━━ DATA SUPPLIED ━━

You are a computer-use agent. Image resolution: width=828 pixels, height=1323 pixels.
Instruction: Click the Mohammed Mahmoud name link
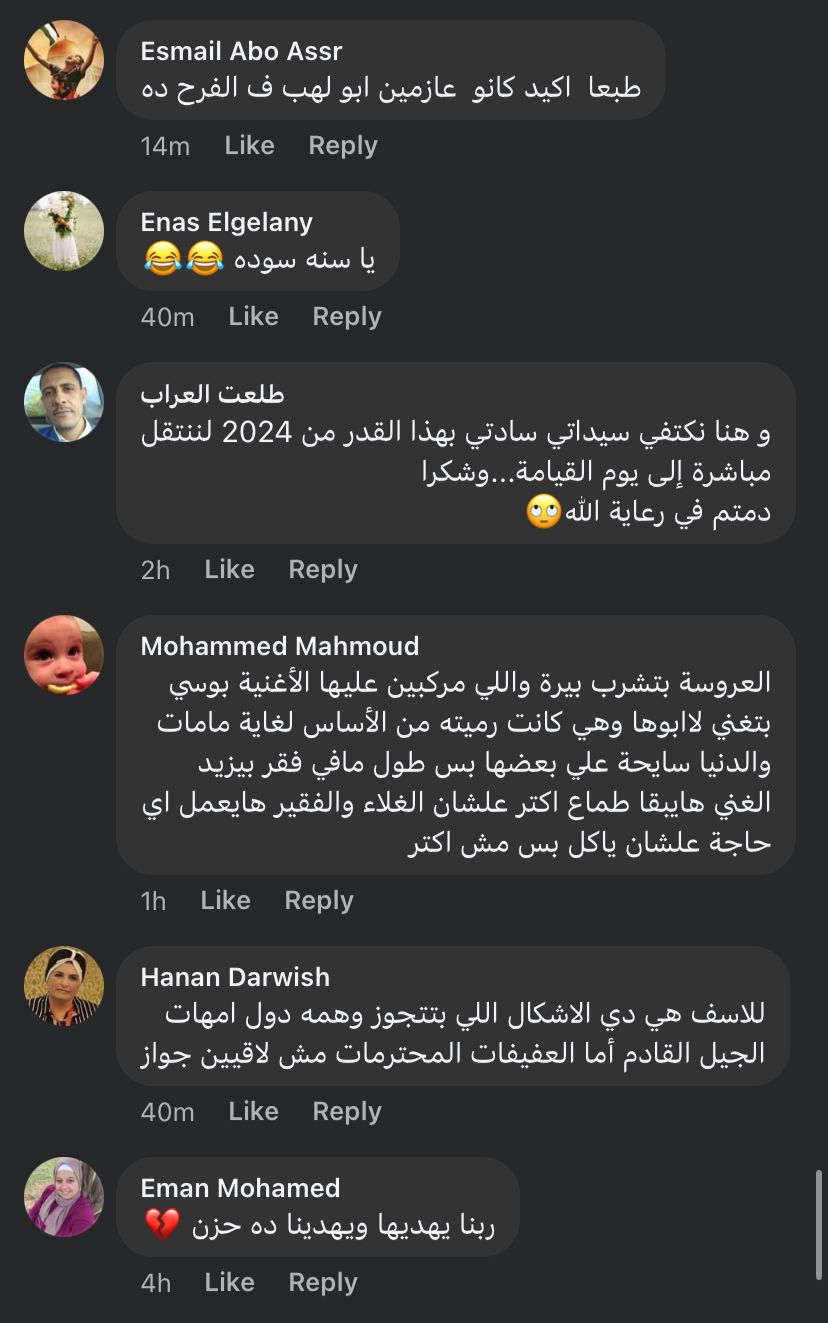tap(279, 646)
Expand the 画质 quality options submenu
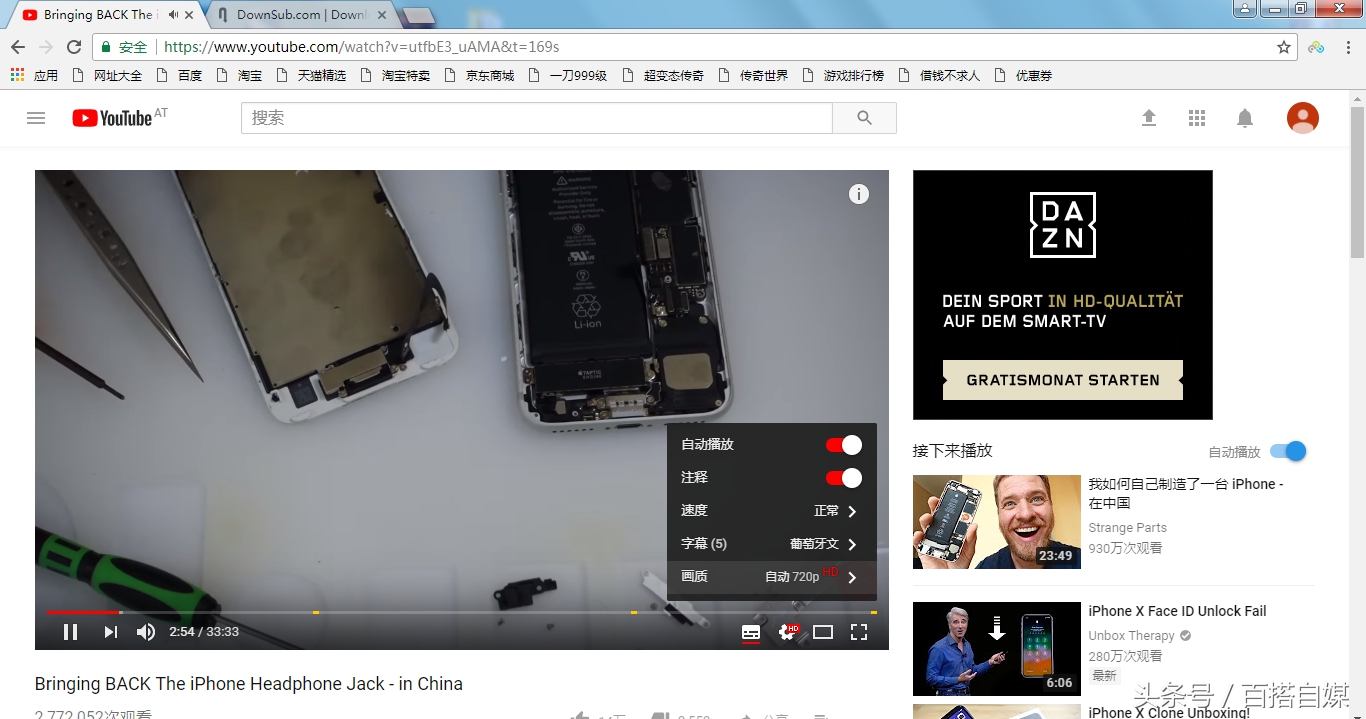 (x=770, y=576)
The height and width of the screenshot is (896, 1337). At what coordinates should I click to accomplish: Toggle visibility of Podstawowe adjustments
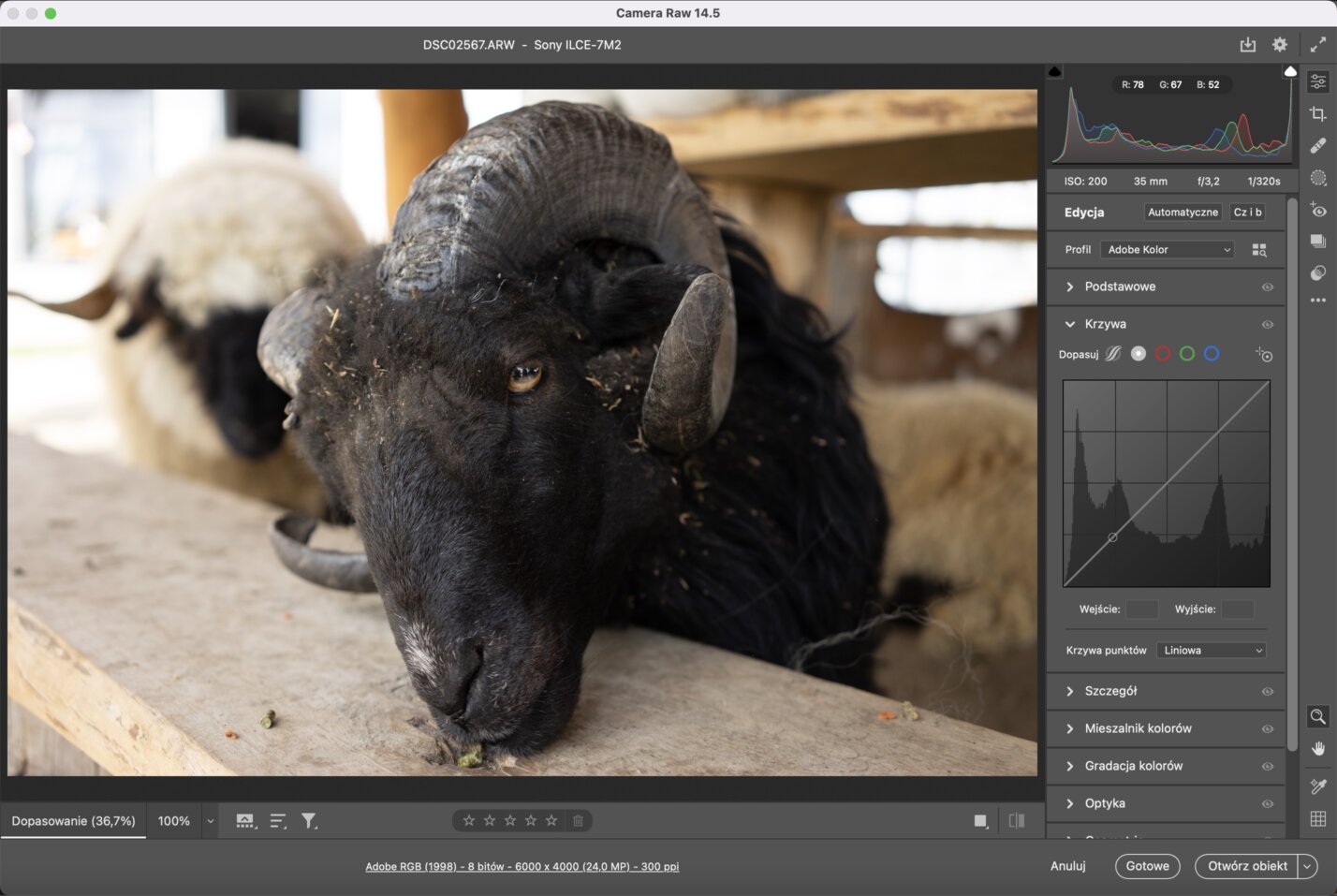(x=1269, y=286)
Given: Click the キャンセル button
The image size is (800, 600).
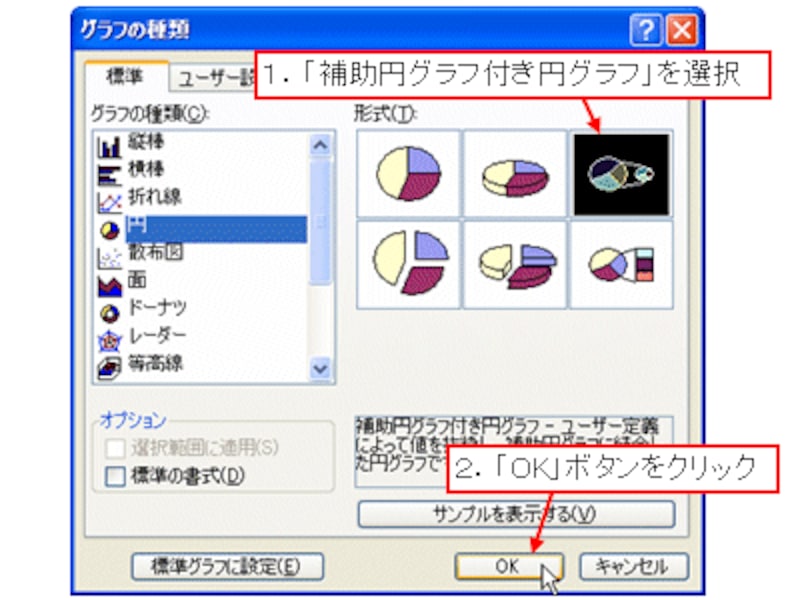Looking at the screenshot, I should point(633,566).
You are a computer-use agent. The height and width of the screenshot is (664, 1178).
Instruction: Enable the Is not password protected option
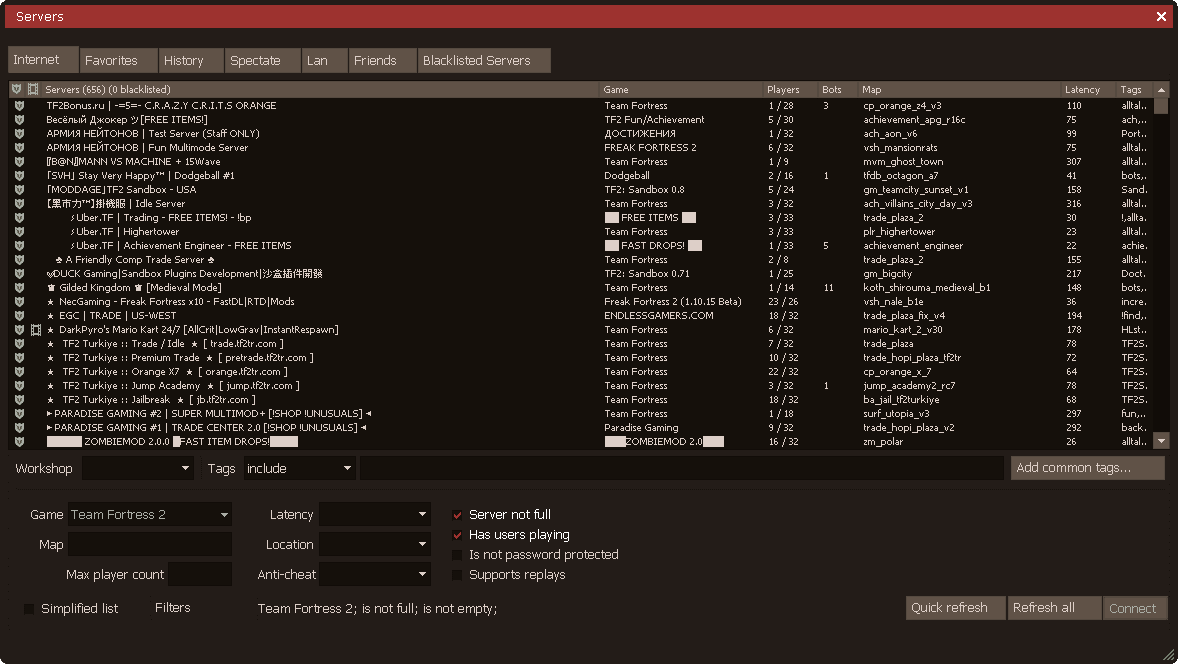(458, 555)
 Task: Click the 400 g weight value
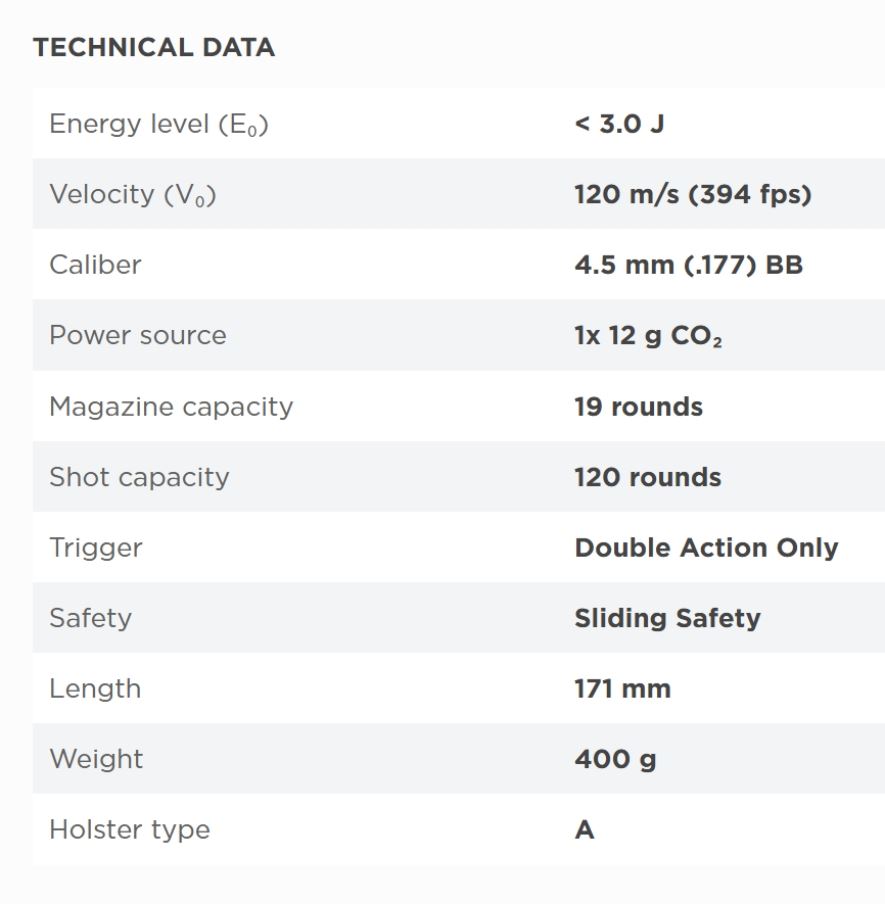[615, 759]

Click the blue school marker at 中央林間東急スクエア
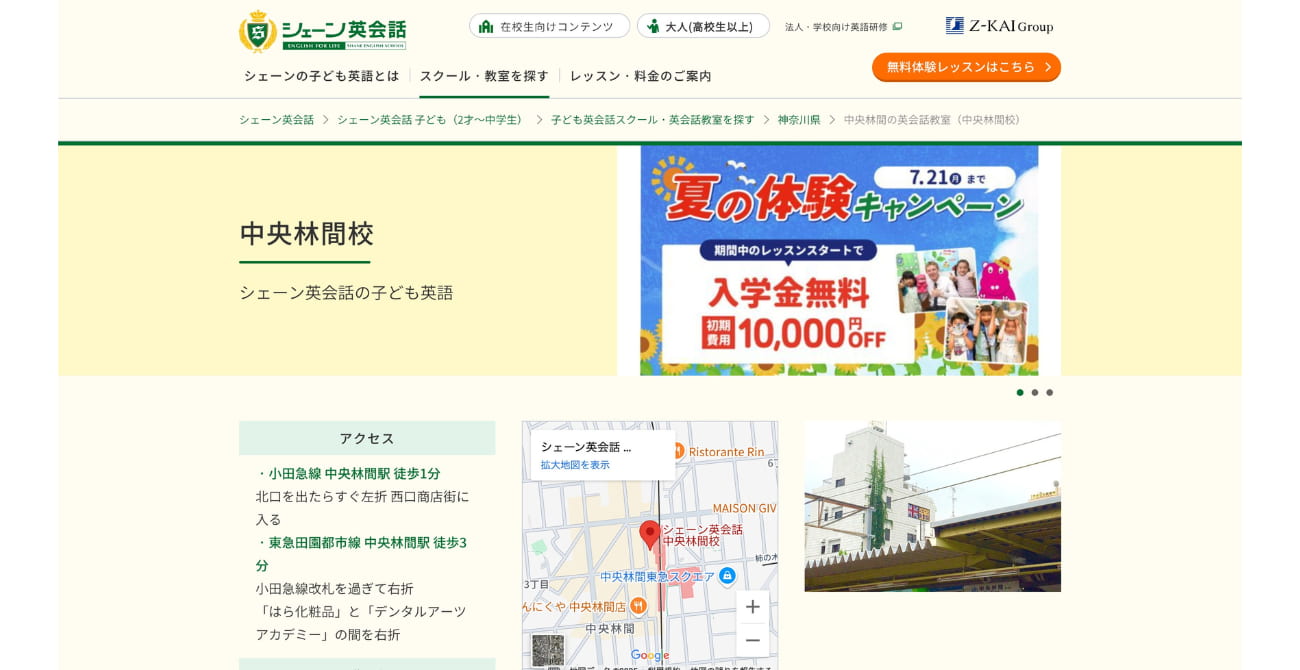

━━━

_WHAT THIS TASK INVOLVES_. Give again, word for word, every line from the top of the data through the line with "You are a computer-use agent. The", both ends included, and exclude the pictures.

_ANSWER SECTION_.
You are a computer-use agent. Image resolution: width=828 pixels, height=1323 pixels.
Instruction: Click the Mohammed Mahmoud name link
tap(279, 646)
Expand the 画质 quality options submenu
 (x=770, y=576)
The height and width of the screenshot is (896, 1337). At what coordinates should I click to accomplish: Toggle visibility of Podstawowe adjustments
(x=1269, y=286)
Given: Click the キャンセル button
The image size is (800, 600).
Looking at the screenshot, I should point(633,566).
You are a computer-use agent. The height and width of the screenshot is (664, 1178).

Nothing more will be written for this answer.